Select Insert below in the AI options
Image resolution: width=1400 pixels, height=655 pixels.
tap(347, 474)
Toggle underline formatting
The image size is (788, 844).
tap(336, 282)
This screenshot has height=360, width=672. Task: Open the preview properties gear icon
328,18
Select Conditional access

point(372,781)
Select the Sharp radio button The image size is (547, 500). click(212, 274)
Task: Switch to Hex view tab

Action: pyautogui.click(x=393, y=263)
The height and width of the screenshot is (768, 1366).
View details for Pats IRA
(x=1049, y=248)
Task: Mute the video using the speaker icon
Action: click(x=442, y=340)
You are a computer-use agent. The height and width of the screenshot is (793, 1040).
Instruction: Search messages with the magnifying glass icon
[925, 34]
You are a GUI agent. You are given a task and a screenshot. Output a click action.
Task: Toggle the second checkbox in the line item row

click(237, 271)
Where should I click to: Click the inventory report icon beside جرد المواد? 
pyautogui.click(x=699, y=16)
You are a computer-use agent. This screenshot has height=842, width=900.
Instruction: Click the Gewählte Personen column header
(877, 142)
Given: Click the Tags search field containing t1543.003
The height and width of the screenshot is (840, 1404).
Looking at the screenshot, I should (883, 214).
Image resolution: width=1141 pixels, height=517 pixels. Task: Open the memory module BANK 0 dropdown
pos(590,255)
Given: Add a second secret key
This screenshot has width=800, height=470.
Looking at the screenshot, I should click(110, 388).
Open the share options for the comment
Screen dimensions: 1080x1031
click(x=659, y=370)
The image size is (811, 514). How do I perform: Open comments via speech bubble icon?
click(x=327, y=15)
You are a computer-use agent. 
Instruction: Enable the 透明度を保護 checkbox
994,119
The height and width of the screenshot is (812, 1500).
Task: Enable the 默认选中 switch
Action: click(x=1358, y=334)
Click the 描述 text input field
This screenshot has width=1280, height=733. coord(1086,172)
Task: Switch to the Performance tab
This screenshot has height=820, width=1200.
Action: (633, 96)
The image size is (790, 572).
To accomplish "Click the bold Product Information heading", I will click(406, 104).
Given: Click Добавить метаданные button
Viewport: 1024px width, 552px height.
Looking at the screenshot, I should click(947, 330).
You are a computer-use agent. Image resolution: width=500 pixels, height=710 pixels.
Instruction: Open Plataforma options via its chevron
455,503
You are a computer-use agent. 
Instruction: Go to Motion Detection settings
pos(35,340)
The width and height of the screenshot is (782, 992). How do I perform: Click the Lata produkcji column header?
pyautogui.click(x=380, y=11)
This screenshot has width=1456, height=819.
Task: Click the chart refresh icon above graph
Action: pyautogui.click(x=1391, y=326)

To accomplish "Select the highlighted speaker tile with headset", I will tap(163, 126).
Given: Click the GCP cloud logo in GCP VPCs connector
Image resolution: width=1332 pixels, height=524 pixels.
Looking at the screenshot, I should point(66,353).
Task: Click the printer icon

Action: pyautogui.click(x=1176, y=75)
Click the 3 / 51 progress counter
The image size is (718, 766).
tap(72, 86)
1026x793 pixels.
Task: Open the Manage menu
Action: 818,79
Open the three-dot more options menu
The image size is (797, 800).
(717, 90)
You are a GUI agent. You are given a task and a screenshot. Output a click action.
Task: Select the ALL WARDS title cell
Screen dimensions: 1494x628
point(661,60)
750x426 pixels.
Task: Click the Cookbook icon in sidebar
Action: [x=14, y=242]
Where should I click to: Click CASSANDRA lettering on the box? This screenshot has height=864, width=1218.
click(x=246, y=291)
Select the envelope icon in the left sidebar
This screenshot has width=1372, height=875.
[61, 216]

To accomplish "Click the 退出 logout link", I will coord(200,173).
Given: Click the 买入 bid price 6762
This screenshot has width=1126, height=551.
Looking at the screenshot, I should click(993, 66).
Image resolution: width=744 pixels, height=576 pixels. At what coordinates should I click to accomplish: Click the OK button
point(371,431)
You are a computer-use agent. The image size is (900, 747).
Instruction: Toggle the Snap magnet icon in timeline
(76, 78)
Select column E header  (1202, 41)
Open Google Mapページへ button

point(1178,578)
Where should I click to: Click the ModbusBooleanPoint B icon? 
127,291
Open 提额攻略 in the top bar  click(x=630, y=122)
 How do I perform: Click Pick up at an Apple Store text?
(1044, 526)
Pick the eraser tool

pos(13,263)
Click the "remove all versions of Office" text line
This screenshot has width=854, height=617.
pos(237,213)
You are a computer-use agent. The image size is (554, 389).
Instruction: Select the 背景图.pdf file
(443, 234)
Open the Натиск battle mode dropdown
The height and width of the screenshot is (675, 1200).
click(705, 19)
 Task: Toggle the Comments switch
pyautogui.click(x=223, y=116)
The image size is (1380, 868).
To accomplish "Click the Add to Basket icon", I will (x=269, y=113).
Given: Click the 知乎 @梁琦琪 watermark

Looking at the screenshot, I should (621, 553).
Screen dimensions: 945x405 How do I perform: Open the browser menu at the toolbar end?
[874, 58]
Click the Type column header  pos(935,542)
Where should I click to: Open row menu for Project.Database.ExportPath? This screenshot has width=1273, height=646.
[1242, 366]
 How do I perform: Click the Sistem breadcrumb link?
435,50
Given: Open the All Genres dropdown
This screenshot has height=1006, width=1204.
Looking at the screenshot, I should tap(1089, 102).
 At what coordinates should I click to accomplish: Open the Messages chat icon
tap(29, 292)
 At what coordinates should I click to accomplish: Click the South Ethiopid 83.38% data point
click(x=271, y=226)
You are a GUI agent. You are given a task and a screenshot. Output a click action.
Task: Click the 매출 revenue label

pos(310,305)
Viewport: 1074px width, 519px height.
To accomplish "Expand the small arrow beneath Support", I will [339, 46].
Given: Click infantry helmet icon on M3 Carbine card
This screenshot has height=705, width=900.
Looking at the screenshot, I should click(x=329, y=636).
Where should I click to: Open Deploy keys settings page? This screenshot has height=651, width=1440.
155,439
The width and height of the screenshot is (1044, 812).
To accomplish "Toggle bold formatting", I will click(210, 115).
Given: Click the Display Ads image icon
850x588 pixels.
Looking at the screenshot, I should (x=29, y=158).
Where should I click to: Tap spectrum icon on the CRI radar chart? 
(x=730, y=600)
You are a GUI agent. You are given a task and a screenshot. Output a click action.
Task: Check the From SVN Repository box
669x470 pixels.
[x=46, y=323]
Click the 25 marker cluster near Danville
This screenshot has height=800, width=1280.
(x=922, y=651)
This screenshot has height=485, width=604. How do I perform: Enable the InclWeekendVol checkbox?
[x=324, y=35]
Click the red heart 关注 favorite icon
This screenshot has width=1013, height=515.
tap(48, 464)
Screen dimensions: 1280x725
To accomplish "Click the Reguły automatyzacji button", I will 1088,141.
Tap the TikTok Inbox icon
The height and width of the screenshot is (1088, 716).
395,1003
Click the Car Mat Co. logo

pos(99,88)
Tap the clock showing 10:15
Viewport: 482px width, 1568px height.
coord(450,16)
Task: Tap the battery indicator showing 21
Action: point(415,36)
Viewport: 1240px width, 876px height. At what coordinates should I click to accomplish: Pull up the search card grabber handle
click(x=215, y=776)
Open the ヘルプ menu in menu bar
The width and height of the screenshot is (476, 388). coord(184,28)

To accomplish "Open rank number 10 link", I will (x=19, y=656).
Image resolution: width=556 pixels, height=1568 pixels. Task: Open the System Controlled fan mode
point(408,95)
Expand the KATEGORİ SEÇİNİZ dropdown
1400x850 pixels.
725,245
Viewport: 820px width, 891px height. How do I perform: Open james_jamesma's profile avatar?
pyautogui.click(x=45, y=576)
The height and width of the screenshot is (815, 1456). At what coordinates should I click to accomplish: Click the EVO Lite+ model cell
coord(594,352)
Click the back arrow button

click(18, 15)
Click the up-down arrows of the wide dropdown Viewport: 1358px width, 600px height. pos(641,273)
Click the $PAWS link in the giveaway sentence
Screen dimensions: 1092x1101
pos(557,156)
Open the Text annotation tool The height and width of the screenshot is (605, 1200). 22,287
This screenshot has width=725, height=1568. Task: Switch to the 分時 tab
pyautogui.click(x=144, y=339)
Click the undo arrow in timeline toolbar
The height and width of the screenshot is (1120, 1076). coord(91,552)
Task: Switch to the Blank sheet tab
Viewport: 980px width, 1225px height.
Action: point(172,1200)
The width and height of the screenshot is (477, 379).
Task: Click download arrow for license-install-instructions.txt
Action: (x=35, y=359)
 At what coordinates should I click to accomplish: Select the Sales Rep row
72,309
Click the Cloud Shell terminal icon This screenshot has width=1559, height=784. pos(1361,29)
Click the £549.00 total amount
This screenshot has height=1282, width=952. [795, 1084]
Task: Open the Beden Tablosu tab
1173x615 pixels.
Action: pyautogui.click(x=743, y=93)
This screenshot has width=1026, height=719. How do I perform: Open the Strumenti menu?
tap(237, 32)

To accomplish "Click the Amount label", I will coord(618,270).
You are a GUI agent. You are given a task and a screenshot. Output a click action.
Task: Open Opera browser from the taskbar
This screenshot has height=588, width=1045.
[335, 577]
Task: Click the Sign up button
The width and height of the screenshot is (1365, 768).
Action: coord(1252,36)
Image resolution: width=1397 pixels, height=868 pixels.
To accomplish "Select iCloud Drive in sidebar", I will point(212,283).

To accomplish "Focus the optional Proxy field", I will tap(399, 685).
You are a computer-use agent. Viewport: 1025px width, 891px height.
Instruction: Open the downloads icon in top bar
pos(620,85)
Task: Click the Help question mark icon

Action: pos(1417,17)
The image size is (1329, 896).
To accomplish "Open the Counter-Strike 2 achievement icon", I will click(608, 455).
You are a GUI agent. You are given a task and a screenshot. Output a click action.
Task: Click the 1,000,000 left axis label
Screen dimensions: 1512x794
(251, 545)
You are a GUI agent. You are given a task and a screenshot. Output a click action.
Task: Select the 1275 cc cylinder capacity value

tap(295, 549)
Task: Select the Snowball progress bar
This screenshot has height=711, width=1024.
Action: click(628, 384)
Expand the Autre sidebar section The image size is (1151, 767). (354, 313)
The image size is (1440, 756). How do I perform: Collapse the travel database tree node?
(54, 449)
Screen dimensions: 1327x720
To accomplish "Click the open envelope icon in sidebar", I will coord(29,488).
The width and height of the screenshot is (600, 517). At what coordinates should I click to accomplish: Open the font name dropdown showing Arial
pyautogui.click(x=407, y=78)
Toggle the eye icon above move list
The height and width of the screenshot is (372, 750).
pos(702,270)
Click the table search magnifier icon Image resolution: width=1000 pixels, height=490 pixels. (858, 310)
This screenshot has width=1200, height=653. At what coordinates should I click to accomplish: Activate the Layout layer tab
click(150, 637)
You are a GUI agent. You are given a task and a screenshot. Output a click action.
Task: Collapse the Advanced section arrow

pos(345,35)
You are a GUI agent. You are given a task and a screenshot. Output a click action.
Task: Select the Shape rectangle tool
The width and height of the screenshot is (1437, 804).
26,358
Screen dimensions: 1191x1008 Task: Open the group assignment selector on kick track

| What this task involves |
Starting at the line above that holds "Image resolution: width=744" and ending at the line that holds "Viewport: 1074px width, 519px height.", transcribe each line exactly and include no other lines.

| Solution for this task |
Image resolution: width=744 pixels, height=576 pixels. At what coordinates should I click to accomplish: Click the OK button
point(371,431)
You are a computer-use agent. The image size is (900, 747).
Instruction: Toggle the Snap magnet icon in timeline
(76, 78)
Select column E header  (1202, 41)
Open Google Mapページへ button

point(1178,578)
Where should I click to: Click the ModbusBooleanPoint B icon? 
127,291
Open 提额攻略 in the top bar  click(x=630, y=122)
 How do I perform: Click Pick up at an Apple Store text?
(1044, 526)
Pick the eraser tool

pos(13,263)
Click the "remove all versions of Office" text line
This screenshot has width=854, height=617.
pos(237,213)
You are a computer-use agent. The image size is (554, 389).
Instruction: Select the 背景图.pdf file
(443, 234)
Open the Натиск battle mode dropdown
The height and width of the screenshot is (675, 1200).
click(705, 19)
 Task: Toggle the Comments switch
pyautogui.click(x=223, y=116)
The image size is (1380, 868).
To accomplish "Click the Add to Basket icon", I will (x=269, y=113).
Given: Click the 知乎 @梁琦琪 watermark

Looking at the screenshot, I should (621, 553).
Screen dimensions: 945x405 How do I perform: Open the browser menu at the toolbar end?
[874, 58]
Click the Type column header  pos(935,542)
Where should I click to: Open row menu for Project.Database.ExportPath? This screenshot has width=1273, height=646.
[1242, 366]
 How do I perform: Click the Sistem breadcrumb link?
435,50
Given: Open the All Genres dropdown
This screenshot has height=1006, width=1204.
Looking at the screenshot, I should tap(1089, 102).
 At what coordinates should I click to accomplish: Open the Messages chat icon
tap(29, 292)
 At what coordinates should I click to accomplish: Click the South Ethiopid 83.38% data point
click(x=271, y=226)
You are a GUI agent. You are given a task and a screenshot. Output a click action.
Task: Click the 매출 revenue label

pos(310,305)
Viewport: 1074px width, 519px height.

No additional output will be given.